(A block of data)

###

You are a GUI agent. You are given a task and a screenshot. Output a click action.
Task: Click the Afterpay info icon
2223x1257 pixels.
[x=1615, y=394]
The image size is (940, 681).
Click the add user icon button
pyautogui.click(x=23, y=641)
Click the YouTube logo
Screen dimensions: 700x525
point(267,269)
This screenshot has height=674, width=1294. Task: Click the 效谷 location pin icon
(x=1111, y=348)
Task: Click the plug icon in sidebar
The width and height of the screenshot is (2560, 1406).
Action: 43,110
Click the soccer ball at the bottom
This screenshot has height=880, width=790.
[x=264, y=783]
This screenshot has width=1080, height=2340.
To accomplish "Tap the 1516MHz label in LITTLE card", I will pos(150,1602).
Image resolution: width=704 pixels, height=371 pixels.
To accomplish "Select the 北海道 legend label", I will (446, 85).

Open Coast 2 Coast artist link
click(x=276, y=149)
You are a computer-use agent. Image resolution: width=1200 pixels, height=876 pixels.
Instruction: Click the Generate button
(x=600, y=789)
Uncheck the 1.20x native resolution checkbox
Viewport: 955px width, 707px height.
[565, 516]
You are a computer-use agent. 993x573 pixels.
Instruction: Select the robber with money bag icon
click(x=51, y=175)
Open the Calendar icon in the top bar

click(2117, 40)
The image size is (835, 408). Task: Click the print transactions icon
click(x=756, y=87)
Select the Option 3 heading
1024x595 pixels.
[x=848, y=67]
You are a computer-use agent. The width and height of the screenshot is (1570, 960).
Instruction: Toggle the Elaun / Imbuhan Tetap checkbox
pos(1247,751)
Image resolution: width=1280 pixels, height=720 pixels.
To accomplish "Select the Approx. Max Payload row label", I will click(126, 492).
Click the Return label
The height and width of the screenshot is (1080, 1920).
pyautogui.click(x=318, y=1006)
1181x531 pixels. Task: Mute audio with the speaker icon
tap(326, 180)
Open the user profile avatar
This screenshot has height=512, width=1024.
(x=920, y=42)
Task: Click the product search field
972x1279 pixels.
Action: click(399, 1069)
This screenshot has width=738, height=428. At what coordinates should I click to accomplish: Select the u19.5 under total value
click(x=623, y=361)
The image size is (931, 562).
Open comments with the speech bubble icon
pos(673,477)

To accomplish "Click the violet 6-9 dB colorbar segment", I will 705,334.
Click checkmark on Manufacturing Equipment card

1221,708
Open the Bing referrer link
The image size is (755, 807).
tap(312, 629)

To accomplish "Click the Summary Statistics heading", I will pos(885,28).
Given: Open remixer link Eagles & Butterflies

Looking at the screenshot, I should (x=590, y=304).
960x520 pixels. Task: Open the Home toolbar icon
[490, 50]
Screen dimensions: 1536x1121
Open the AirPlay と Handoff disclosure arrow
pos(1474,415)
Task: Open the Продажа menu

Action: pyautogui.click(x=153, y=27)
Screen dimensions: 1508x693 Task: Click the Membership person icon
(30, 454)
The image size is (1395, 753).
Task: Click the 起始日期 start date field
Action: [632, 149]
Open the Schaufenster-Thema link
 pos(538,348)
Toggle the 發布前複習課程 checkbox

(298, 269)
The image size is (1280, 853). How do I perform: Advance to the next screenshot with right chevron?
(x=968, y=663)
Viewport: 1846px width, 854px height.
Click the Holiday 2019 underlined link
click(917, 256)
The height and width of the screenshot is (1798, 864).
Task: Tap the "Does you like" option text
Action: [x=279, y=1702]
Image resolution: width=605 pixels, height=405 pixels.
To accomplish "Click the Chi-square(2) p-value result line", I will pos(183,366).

###

Exercise - List every line of the material above that contains the string "agent", matching case exactly.

Full answer -
You are a GUI agent. You are given a task and a screenshot. Output a click action.
You are a computer-use agent. Image resolution: width=1200 pixels, height=876 pixels.
You are a computer-use agent. 993x573 pixels.
You are a computer-use agent. The width and height of the screenshot is (1570, 960).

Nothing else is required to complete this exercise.